Abstract
Background
Hypersensitivity pneumonitis (HP) comprises a group of lung diseases resulting from repeated inhalation of various antigens such as Saccharopolyspora rectivirgula (SR). HP is categorized as a Th1 disease. Therefore, it has been suggested that IL-4, Th2 type cytokine, plays a protective role in the development of HP. However, the functional role of IL-4 in HP has not been extensively investigated in vivo.

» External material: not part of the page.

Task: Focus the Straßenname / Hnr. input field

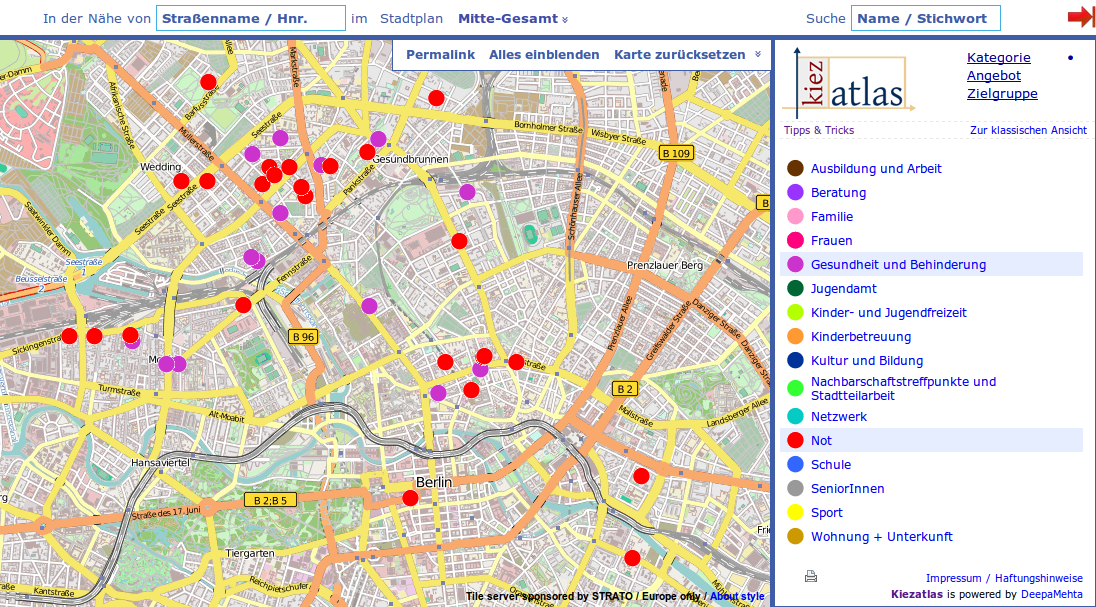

Therefore, we investigated the functional role of IL-4 in HP using IL-4 knockout (KO) mice.
Methods
HP was induced by repeated exposure to SR in C57BL/6 (B6) and IL-4 KO (C57BL/6 background) mice.
Results
IL-4 KO mice aggravated HP in terms of histological alteration, SR-specific immune responses, and inflammatory cell infiltration in the lungs compared with B6 mice. IL-4 KO mice produced high levels of IFN-γ, TGF-β and TNF-α in the lungs, whereas B6 mice showed the enhanced production of IL-4. Moreover, chemokines such as MIP-1alpha, MCP-1, and RANTES were highly expressed in IL-4 KO mice. IFN-gamma-secreting CD4, CD8 T cells, and neutrophils were enhanced in the bronchoalveolar lavage fluid (BALF) of IL-4 KO mice than those of B6 mice. The administration of recombinant(r) IL-4 restored these immunologic parameters in IL-4 KO mice.